Dans ces textes érotiques sans fard, ancrés dans la réalité d’Haïti, règnent une truculence, une allégresse de ton, une verve des plus réjouissantes (on rit chez R. Depestre). C’est qu’il s’agit, dans une succession d’images lyriques, de véritables trouvailles, de formules aussi inattendues que brillantes (on regrettera la suppression dans l’édition de 1981 du sous-titre de 1973, qui rendait au mieux l’esprit de l’oeuvre), de dépeindre un érotisme sain, heureux (péché, perversions, connais pas : « J’avais épié des couples faisant l’amour. Ce spectacle m’avait toujours paru sain et d’une beauté qui m’avait, chaque fois, coupé le souffle. », p.44, « La jeune fille, ce matin-là, n’avait pas eu honte de cette allusion à son derrière. Tout son être n’était-il pas un alléluia avec le monde ? », p.102). Tout est un hymne à la sensualité, à la chair (Alléluia pour une femme-jardinest ainsi divisé en quatre chants), c’est-à-dire à la vie : « Ses courbes se déliaient dans une harmonie incandescente de glandes, de fibres, de tissus, de nerfs, de muscles, de chair aux rondeurs implacablement lyriques. » (p.18), « Sans aucune honte avec une souveraine simplicité, elle écarta les cuisses pour que je célébre avec les mots frais de mes seize ans la gloire de son sexe ! Alléluia pour toi, pulsation majeure de la vie ! Alléluia pour ta patience d’hormones joyeuses dans la nuit de la femme ! » (p.32). R. Depestre : l’anti G. Bataille (quelle chance !) : « … je ne pouvais m’empêcher que ma femme-jardin ne soit, dans des milliers de têtes inclinées sur le repas du soir, un souvenir qui se prête à la légende, au mythe, au récit constellé de cris d’émerveillement. » (p.35) Comme on est loin aussi des pires clichés, sinistres et plats (ici, c’est le style qu’on ne connaît pas …), des textes des nouvellistes érotiques à la mode, les R. Deforges ou autres Fr. Rey.
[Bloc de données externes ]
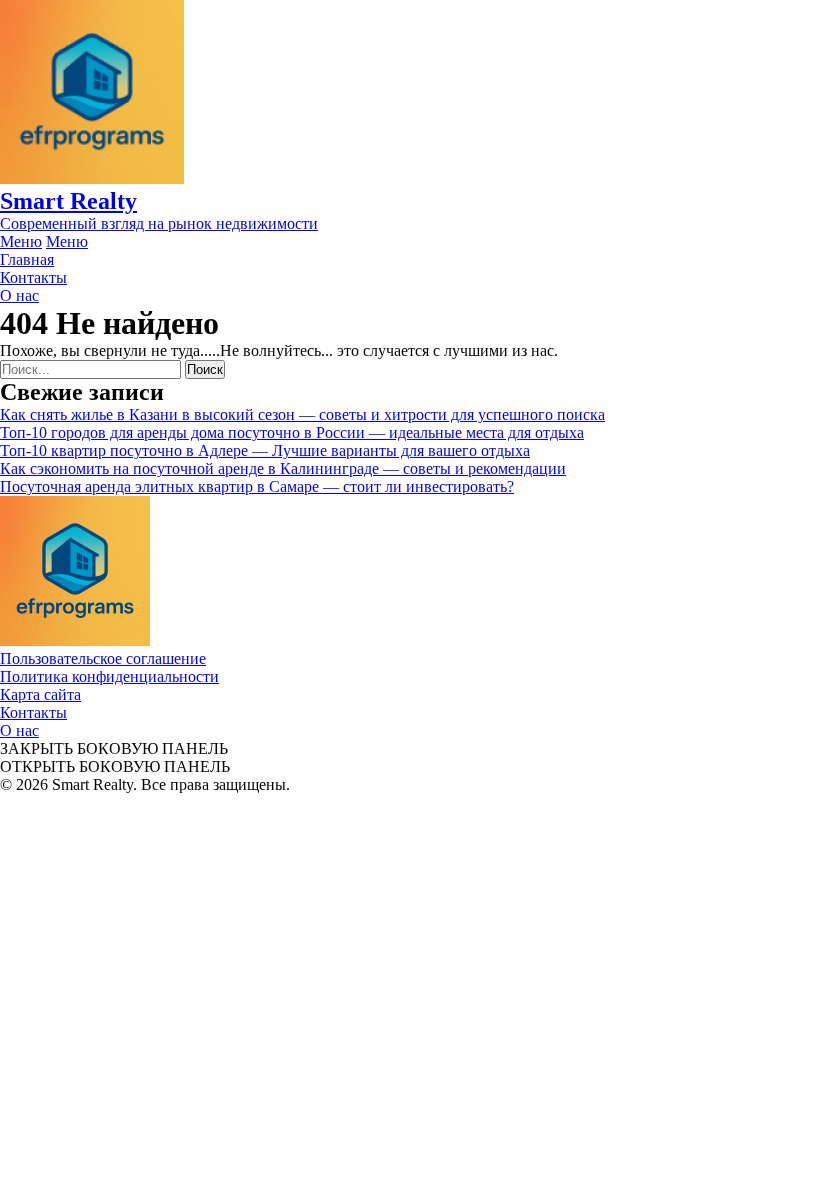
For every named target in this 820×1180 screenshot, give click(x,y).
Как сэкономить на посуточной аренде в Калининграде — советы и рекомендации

Ne pas oublier non plus que R. Depestre est un authentique conteur : « …le fait d’appartenir également à une culture orale […] m’a « préparé » (ou prédisposé) au récit court, qui mène son affaire à la cravache, sans, en chemin, s’encombrer de trop de personnages ni se compliquer d’intrigues exagérément romanesques. » (131 Nouvellistes contemporains par eux-mêmes).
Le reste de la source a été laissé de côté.